What this exercise asks >>
1. Answer these questions using the Project Loom article:
(a) Which JDK version brought asynchronous programming support?
(b) Who is quoted as the tech lead of Project Loom?
(c) What does Little's law let you derive about throughput?
2. Repeat word for word the part of the Project Loom article that opens with the words containing "Project Loom aims" and closes with "in these cases.".

Text shown >>

What the Heck Is Project Loom for Java?

Java has had good multi-threading and concurrency capabilities from early on in its evolution and can effectively utilize multi-threaded and multi-core CPUs.

Java Development Kit (JDK) 1.1 had basic support for platform threads (or Operating System (OS) threads), and JDK 1.5 had more utilities and updates to improve concurrency and multi-threading.

JDK 8 brought asynchronous programming support and more concurrency improvements.

While things have continued to improve over multiple versions, there has been nothing groundbreaking in Java for the last three decades, apart from support for concurrency and multi-threading using OS threads.

Though the concurrency model in Java is powerful and flexible as a feature, it was not the easiest to use, and the developer experience hasn’t been great.

This is primarily due to the shared state concurrency model used by default.

One has to resort to synchronizing threads to avoid issues like data races and thread blocking.

I wrote more about Java concurrency in my Concurrency in modern programming languages: Java post.

What is Project Loom?

Project Loom aims to drastically reduce the effort of writing, maintaining, and observing high-throughput concurrent applications that make the best use of available hardware.

— Ron Pressler (Tech lead, Project Loom)

OS threads are at the core of Java’s concurrency model and have a very mature ecosystem around them, but they also come with some drawbacks and are expensive computationally. Let’s look at the two most common use cases for concurrency and the drawbacks of the current Java concurrency model in these cases.

One of the most common concurrency use cases is serving requests over the wire using a server. For this, the preferred approach is the thread-per-request model, where a separate thread handles each request. Throughput of such systems can be explained using Little’s law, which states that in a stable system, the average concurrency (number of requests concurrently processed by the server), L, is equal to the throughput (average rate of requests), λ, times the latency (average duration of processing each request), W. With this, you can derive that throughput equals average concurrency divided by latency (λ = L/W).

So in a thread-per-request model, the throughput will be limited by the number of OS threads available, which depends on the number of physical cores/threads available on the hardware. To work around this, you have to use shared thread pools or asynchronous concurrency, both of which have their drawbacks. Thread pools have many limitations, like thread leaking, deadlocks, resource thrashing, etc. Asynchronous concurrency means you must adapt to a more complex programming style and handle data races carefully. There are also chances for memory leaks, thread locking, etc.

Data provided >>
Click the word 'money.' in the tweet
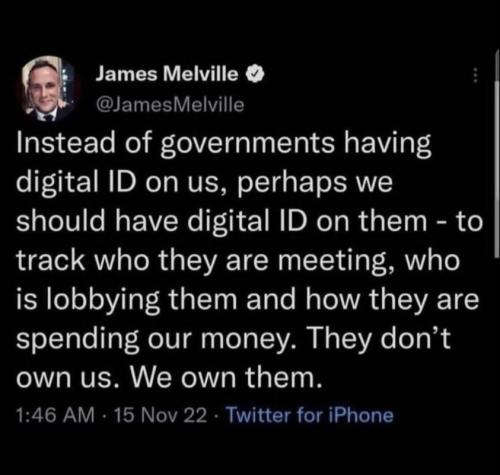This screenshot has width=500, height=475. point(248,339)
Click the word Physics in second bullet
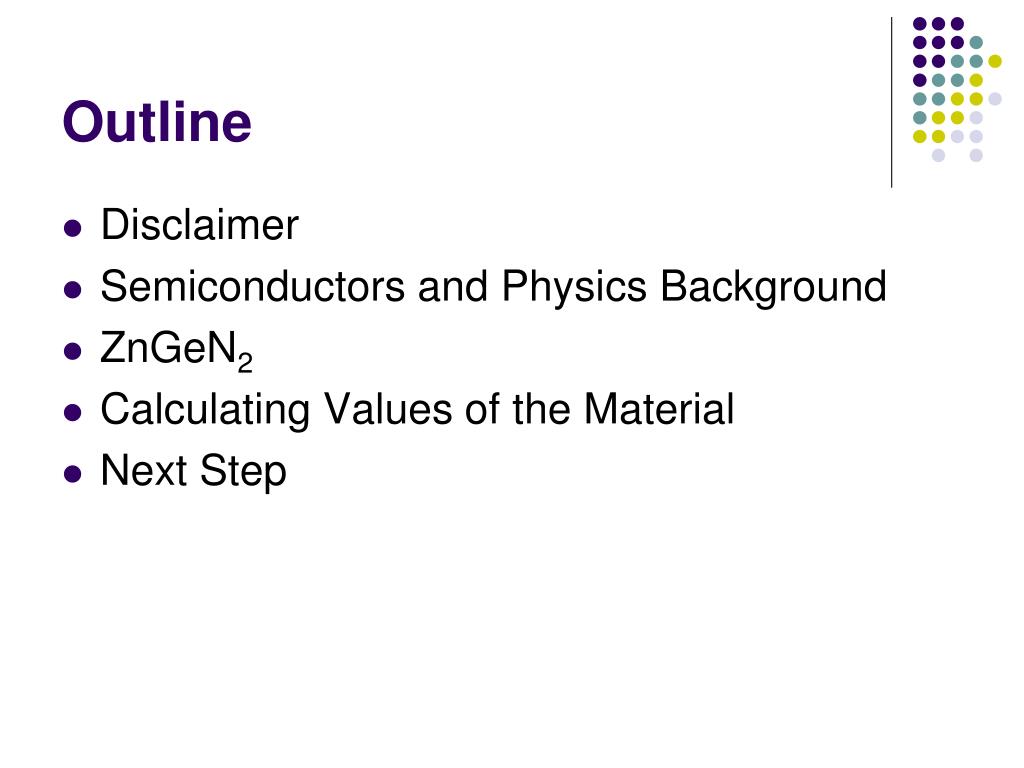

Exercise answers >>
1.
(a) JDK 8
(b) Ron Pressler
(c) Throughput equals average concurrency divided by latency (λ = L/W).

2.
Project Loom aims to drastically reduce the effort of writing, maintaining, and observing high-throughput concurrent applications that make the best use of available hardware.

— Ron Pressler (Tech lead, Project Loom)

OS threads are at the core of Java’s concurrency model and have a very mature ecosystem around them, but they also come with some drawbacks and are expensive computationally. Let’s look at the two most common use cases for concurrency and the drawbacks of the current Java concurrency model in these cases.